Freeman Health System, a healthcare provider and hospital system located in Joplin, Mo., has agreed to pay $9,316,139 to resolve allegations that it violated the Stark Law and the False Claims Act by knowingly providing incentive pay to physicians in a manner that violated federal law, the Justice Department announced today.
The Stark Law forbids a hospital from billing Medicare for certain services referred by physicians that have a financial relationship with the hospital. A prohibited financial relationship includes an agreement between a hospital and a physician to compensate a physician based on the volume of the physician’s referrals or the revenue realized through those referrals.

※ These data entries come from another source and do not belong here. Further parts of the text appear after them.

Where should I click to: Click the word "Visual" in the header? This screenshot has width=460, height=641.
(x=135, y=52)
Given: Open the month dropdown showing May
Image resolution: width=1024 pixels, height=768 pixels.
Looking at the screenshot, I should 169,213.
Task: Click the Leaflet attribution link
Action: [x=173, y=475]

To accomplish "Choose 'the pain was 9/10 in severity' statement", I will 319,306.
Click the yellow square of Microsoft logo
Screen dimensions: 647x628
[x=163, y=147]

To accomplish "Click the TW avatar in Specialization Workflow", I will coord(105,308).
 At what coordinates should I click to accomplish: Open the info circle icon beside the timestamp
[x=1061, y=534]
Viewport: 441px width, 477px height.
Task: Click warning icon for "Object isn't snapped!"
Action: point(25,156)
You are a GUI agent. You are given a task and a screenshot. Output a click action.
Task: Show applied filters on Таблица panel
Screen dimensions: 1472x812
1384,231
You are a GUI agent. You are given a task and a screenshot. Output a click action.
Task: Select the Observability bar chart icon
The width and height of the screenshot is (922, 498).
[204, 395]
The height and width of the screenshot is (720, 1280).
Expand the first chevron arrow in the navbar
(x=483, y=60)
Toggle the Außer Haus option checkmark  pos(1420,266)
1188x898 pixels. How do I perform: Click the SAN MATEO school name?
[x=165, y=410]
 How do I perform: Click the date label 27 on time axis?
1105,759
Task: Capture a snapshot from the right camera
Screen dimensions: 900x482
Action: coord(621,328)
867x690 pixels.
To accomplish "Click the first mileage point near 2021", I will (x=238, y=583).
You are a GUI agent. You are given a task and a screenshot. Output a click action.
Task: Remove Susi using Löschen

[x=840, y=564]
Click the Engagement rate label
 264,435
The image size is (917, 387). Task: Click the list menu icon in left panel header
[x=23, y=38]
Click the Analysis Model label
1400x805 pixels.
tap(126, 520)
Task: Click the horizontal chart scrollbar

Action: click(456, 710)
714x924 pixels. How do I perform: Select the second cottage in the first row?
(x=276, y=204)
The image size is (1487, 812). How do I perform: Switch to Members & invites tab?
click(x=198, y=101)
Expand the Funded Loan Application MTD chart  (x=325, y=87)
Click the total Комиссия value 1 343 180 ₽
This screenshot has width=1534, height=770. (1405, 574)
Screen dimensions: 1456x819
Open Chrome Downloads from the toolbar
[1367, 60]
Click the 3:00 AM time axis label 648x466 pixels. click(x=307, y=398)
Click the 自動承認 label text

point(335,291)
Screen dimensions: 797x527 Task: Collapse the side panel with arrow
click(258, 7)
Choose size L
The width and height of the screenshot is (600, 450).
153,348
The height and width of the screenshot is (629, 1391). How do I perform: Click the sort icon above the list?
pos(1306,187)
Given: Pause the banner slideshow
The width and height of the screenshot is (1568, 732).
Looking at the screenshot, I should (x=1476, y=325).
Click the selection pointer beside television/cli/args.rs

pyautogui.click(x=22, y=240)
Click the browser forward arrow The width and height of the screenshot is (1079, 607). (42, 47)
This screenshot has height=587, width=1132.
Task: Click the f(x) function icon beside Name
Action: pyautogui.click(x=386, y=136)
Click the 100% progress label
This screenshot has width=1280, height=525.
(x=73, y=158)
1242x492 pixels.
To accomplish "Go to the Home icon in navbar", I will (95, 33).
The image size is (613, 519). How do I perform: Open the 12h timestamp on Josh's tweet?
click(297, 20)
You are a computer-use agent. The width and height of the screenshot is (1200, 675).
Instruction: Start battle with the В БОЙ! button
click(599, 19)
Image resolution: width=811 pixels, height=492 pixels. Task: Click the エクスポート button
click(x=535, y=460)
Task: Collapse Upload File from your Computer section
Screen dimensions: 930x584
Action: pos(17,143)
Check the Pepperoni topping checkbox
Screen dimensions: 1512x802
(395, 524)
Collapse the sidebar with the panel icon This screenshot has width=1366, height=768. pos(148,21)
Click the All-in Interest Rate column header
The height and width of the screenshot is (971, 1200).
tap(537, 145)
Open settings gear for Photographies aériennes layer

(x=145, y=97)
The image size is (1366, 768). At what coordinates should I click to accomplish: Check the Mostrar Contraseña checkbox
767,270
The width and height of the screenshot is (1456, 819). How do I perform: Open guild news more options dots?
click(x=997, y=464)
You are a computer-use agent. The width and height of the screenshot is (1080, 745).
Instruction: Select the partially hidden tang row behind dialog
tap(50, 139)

Freeman disclosed to the U.S. Attorney for the Western District of Missouri that a number of its physicians were eligible for incentive compensation that may have taken into account the value and volume of their referrals. Based on its investigation of Freeman’s disclosures, the United States alleged that Freeman knowingly compensated some of its physicians in a manner that violated the Stark Law. Specifically, the United States alleged that Freeman provided incentive pay to 70 physicians employed at clinics operated by the health system based on the revenue generated by the physicians’ referrals for certain diagnostic testing and other services performed at the clinic, and that this financial arrangement created an incentive to refer patients for such procedures.
“Today’s resolution underscores our commitment to ensure that health care decisions are based on the best interests of patients rather than the personal financial interests of referring physicians,” said Stuart F. Delery, Acting Assistant Attorney General for the Department’s Civil Division. “The Department of Justice encourages companies to disclose potential violations of law, as was the case here.”
“Our priority is protecting the patients,” said David M. Ketchmark, Acting U.S. Attorney for the Western District of Missouri. “These laws are intended to ensure that physicians make referrals for health care services based solely on the medical needs of their patients rather than any financial incentives. These laws also protect the integrity of the government-funded health care benefit programs.”
This resolution is part of the government’s emphasis on combating health care fraud and another step for the Health Care Fraud Prevention and Enforcement Action Team (HEAT) initiative, which was announced by Attorney General Eric Holder and Kathleen Sebelius, Secretary of the Department of Health and Human Services in May 2009. The partnership between the two departments has focused efforts to reduce and prevent Medicare and Medicaid financial fraud through enhanced cooperation. One of the most powerful tools in that effort is the False Claims Act, which the Justice Department has used to recover $10.1 billion since January 2009 in cases involving fraud against federal health care programs. The Justice Department’s total recoveries in False Claims Act cases since January 2009 are over $13.8 billion.
This case was handled by the Department of Justice’s Civil Division, the U.S. Attorney’s Office for the Western District of Missouri, the Office of Inspector General of the U.S. Department of Health and Human Services, and the FBI. The claims settled by this agreement are allegations only, and there has been no determination of liability.